Online, the numbers are even more striking. A total of 266,063 qualification attempts were recorded across Winamax’s satellite and Expresso routes this season alone. At the end of that pipeline, 190 players earned a €500 Main Event seat without spending a cent.
The 2026 Main Event: A Record in Reach
La Finale runs across seven Day 1 flights, with Day 1g scheduled for 8 p.m. local time tonight. The 2025 record of 3,503 entries is the field to beat; whether tonight’s turnout gets there remains to be seen.
Here’s where the field stands ahead of the final flight, based on live chip counts from the tournament floor:
Thibaut Garcia leads the overall field with 1,174,000 chips, the only player across any completed flight to clear the million-chip mark. Winamax Team Pro Bruno Lopes sits fourth with 873,000.
Lithuania’s Titas Gancierius is the sole non-French name in the top ten — a reminder of just how French this tournament is.
How to Reach a National Final for Free
Patrice Espinasse didn’t pay a cent to reach the 2025 Grande Finale final table. He’d qualified through a freeroll, made the trip to Aix-en-Provence, and ran deep enough to face Yoann Kaminisky heads-up for the title.
Kaminisky won, taking home €175,000. Espinasse collected €127,500 as runner-up, all of it profit .
That’s the WiPT in a sentence. Reaching a live national final here doesn’t require a significant buy-in or a backing deal — just a strong showing at a regional freeroll. The 190 players who qualified that way this season proved the door is genuinely open.
Several of them will be bagging chips when Day 1g wraps tonight.

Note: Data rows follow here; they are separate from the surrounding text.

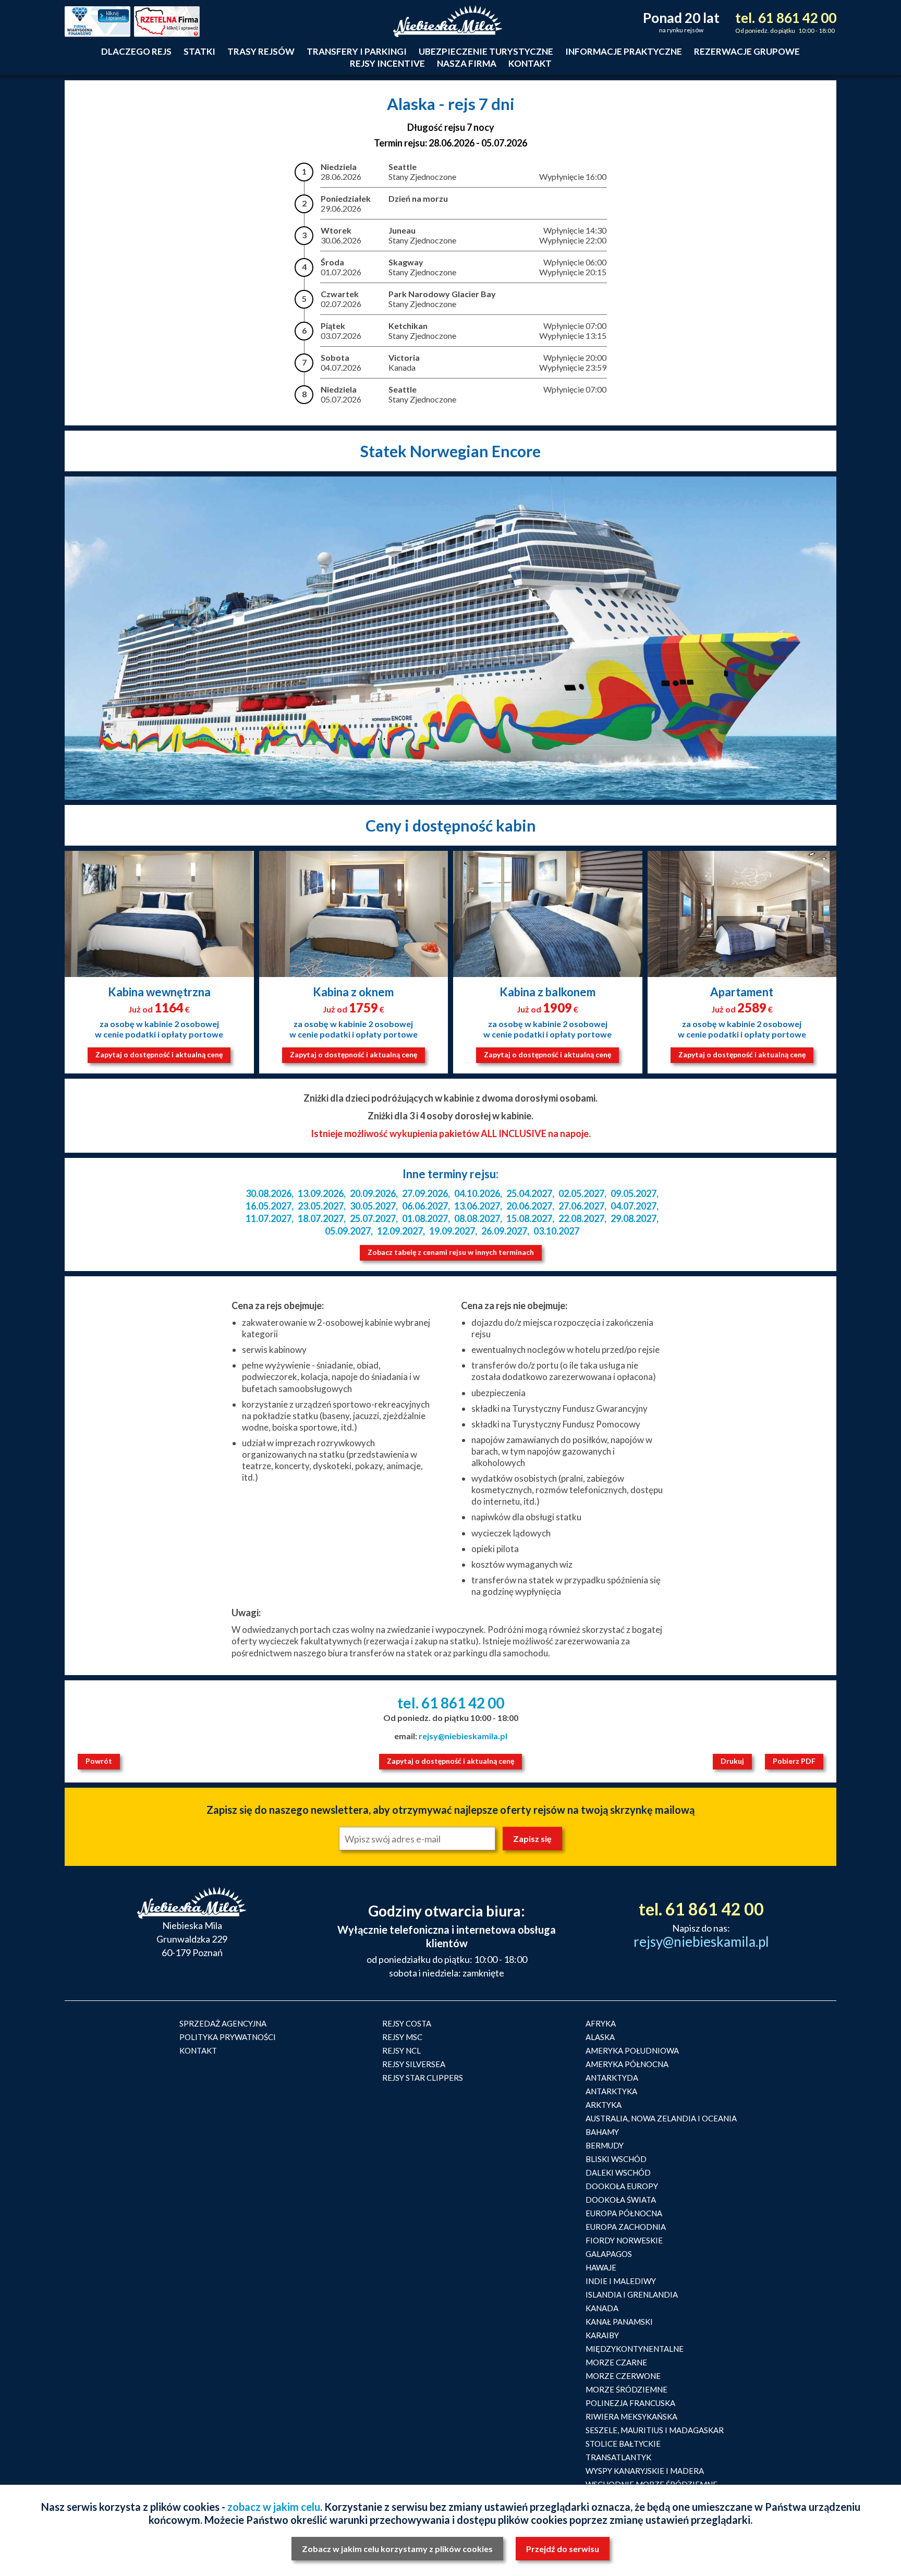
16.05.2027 (268, 1206)
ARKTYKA (604, 2104)
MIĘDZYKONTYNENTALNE (635, 2348)
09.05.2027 (633, 1193)
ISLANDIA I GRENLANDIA (632, 2294)
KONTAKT (198, 2050)
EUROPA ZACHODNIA (626, 2226)
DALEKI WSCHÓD (618, 2172)
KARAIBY (602, 2335)
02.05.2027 (581, 1193)
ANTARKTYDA (612, 2077)
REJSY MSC (402, 2037)
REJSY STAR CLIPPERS (422, 2077)
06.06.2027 (425, 1206)
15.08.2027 (529, 1218)
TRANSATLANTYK (618, 2457)
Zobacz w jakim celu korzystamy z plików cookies (397, 2549)
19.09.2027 (452, 1231)
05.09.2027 (348, 1231)
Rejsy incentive (387, 63)
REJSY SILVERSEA (413, 2064)
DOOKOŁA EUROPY (622, 2186)
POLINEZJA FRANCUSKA (630, 2403)
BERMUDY (605, 2145)
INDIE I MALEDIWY (621, 2281)
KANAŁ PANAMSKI (619, 2321)
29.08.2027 (633, 1218)
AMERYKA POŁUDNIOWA (632, 2050)
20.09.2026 (373, 1193)
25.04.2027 (529, 1193)
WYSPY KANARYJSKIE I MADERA (645, 2470)
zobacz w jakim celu (273, 2506)
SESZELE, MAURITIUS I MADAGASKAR (655, 2430)
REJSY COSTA (406, 2023)
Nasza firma (466, 63)
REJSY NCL (401, 2050)
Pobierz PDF (794, 1760)
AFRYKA (601, 2023)
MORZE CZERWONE (623, 2375)
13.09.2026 (321, 1193)
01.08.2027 (425, 1218)
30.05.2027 (373, 1206)
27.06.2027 (581, 1206)
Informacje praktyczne (623, 51)
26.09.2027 (504, 1231)
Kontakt (530, 63)
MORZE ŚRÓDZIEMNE (626, 2389)
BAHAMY (602, 2132)
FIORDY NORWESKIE (624, 2240)
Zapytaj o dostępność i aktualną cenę (159, 1054)
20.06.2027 (529, 1206)
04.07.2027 (633, 1206)
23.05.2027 (321, 1206)
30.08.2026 (268, 1193)
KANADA (602, 2308)
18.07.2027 (321, 1218)
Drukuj (732, 1760)
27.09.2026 (425, 1193)
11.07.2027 (268, 1218)
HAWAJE (601, 2267)
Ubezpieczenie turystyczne (486, 51)
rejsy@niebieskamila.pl (463, 1736)
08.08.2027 (477, 1218)
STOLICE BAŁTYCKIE (623, 2443)
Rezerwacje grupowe (747, 51)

A Festival That Keeps Growing
Two years ago, Winamax made a call that looked like a risk — pulling the Grande Finale out of Paris after 14 years and relocating it to Aix-en-Provence. It paid off immediately. The 2025 edition set an entry record. The 2026 edition is on course to break it.
The WiPT isn’t growing because it raised buy-ins or chased a wealthier player pool. It’s growing because it kept the door open — and most live poker growth stories in 2026 don’t look anything like that.
Day 2 is Saturday, March 28. The final table is on Monday, March 30, where one player will be handed the WiPT sword and crowned Champion de France de poker. Given how most of them got here, that title will mean all the more.